An den Beginn seiner spannenden Darlegungen stellt er 10 griffige Thesen, nach denen etwa Versicherungen bei Unfallopfern immer auf Zeit spielen und bei Schadensersatzforderungen von mehr als 10000 Euro eine Klage des Unfallopfers abwarten, es in österreichischen Gerichtsverfahren gegen Versicherungen für Unfallopfer entgegen der Europäischen Menschenrechtskonvention keine Waffengleichheit gibt, Schadensersatzansprüche von Unfallopfern von der Allgemeinen Unfallversicherungsanstalt zum Schaden der Opfer und auf Kosten der Steuerzahler tatsächlich verhindert werden, die Allgemeine Unfallversicherungsanstalt ein von den Sozialpartnern protegierter Staat im Staat ist , die Sozialpartner von der Allgemeinen Unfallversicherungsanstalt nach dem Grundsatz „eine Hand wäscht die andere“ in dreistelliger Millionenhöhe unterstützt bzw. subventioniert werden und Gerichte und Gerichtsgutachter Handlanger und Erfüllungsgehilfen der Allgemeinen Unfallversicherungsanstalt und der Haftpflichtversicherungen sind. Gegliedert ist das Werk in drei Teile über die Allgemeine Unfallversicherungsanstalt und die Kraftfahrzeughaftpflichtversicherungen, fünf als Beispiele aus einer umfangreicheren Untersuchungsmasse ausgewählte Unfallopfer (Franz Fluch, Waltraud Kanetscheider, Margot Franz, Rosina Toth und Adolf Stifter) und fünf Gerichtsverfahren der fünf Opfer mit den Untertiteln die vierte Säule der Demokratie, der Prozessbetrug, durch ein Falschgutachten in den Privatkonkurs, ein verhältnismäßig glimpfliches Unfallgeschehen und eine unendliche Geschichte.

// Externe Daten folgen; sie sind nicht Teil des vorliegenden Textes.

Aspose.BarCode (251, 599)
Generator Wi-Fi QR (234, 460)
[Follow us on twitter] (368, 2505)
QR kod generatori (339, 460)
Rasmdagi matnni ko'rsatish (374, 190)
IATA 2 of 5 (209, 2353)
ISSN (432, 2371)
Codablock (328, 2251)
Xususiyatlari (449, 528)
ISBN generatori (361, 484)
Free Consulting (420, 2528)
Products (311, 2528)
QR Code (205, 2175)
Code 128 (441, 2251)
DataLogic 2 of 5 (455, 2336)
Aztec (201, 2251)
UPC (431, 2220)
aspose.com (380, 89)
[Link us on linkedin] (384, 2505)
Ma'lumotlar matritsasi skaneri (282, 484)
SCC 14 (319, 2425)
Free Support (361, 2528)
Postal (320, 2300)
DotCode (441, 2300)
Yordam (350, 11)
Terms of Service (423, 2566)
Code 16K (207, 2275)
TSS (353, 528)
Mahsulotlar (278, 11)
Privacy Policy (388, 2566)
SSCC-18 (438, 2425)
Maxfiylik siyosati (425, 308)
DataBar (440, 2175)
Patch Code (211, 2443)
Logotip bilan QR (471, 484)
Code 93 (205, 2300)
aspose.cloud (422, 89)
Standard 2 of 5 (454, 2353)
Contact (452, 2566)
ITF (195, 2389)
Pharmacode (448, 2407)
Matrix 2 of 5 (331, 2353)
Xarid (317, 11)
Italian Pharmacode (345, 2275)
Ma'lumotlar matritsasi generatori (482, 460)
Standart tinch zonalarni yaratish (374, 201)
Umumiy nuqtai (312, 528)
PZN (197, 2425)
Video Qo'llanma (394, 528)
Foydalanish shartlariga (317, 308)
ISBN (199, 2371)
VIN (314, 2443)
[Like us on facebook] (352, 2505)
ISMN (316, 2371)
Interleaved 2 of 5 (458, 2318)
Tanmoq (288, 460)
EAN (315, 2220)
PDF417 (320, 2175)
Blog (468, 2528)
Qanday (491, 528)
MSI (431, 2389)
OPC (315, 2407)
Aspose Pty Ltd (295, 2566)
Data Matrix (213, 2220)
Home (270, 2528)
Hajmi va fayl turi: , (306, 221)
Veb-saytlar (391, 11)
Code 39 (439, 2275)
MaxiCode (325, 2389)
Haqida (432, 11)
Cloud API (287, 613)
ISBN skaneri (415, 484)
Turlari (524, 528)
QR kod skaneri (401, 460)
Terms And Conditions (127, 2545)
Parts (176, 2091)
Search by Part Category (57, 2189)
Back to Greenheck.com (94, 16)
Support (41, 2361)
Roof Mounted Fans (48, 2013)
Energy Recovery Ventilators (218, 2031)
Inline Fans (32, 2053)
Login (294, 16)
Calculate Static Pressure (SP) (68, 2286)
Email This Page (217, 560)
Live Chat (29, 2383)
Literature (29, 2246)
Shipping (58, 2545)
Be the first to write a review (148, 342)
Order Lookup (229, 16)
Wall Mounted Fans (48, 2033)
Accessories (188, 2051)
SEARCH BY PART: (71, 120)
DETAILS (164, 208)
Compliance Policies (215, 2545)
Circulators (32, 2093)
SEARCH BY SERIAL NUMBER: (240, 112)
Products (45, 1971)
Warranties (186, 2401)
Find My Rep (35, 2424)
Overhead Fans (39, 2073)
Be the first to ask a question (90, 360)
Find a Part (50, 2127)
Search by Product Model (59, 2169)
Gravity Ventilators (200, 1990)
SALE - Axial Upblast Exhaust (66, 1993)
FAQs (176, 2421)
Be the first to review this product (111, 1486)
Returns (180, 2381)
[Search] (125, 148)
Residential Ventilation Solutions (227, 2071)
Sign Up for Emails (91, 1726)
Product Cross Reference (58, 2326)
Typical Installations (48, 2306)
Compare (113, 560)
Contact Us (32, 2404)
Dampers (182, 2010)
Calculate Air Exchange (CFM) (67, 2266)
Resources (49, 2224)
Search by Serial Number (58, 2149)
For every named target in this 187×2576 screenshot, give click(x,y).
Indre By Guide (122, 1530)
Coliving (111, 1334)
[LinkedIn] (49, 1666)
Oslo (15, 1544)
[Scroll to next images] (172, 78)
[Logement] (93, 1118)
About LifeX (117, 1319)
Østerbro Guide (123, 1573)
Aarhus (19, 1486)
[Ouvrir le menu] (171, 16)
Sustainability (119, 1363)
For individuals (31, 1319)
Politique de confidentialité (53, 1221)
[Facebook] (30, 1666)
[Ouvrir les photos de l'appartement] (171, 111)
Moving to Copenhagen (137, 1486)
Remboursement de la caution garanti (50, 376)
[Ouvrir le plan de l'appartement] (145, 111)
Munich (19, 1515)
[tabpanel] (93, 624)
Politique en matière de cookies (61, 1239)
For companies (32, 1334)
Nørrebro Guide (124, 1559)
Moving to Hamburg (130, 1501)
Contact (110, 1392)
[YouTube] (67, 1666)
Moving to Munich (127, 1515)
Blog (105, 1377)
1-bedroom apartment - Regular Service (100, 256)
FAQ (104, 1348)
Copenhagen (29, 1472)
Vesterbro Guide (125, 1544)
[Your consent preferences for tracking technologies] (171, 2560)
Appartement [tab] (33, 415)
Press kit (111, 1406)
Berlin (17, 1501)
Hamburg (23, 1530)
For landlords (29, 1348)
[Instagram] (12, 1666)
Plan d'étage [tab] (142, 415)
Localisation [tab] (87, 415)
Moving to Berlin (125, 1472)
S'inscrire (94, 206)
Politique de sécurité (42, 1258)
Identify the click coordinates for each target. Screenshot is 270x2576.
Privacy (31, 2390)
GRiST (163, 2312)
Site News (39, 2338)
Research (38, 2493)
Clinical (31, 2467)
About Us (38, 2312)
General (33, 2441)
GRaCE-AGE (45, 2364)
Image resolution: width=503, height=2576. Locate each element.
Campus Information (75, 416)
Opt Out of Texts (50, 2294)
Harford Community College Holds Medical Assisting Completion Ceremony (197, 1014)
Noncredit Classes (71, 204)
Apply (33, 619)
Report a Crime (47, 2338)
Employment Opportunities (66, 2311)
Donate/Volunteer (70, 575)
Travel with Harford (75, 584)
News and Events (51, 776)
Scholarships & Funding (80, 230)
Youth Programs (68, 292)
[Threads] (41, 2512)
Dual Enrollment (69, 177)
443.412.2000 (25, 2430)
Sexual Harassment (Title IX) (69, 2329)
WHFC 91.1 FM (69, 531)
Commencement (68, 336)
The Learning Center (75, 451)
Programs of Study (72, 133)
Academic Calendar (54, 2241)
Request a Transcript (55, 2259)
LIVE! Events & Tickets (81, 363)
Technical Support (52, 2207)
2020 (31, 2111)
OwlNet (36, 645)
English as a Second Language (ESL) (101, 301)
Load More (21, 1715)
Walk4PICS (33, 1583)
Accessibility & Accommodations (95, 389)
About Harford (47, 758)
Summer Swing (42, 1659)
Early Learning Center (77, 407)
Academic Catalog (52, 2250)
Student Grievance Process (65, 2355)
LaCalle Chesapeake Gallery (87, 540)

Im Anhang bietet der Verfasser einen kurzen Leitfaden für künftige Unfallopfer, eine Übersicht seiner Gutachten und Gerichtsverfahren, eine Bibliographie und sine Danksagung und ruft zu einer parlamentarischen Bürgerinitiative für Unfallopfer auf. Mit dem Kraftfahrzeug ist dem Menschen eine gefährliche, oft auch tödliche Waffe in die Hand gegeben, der gegenüber das Unfallopfer meist praktisch kaum irgendwelche Chancen hat. Möge das verdienstvolle Werk dazu beitragen, dass die Verursacher von Schäden zusammen mit ihren Versicherungen von einer unabhängigen und ungeschmierten Allgemeinheit möglichst oft, rasch und vollständig zum Ersatz aller von ihnen verursachten Schäden schuldloser Opfer gezwungen werden.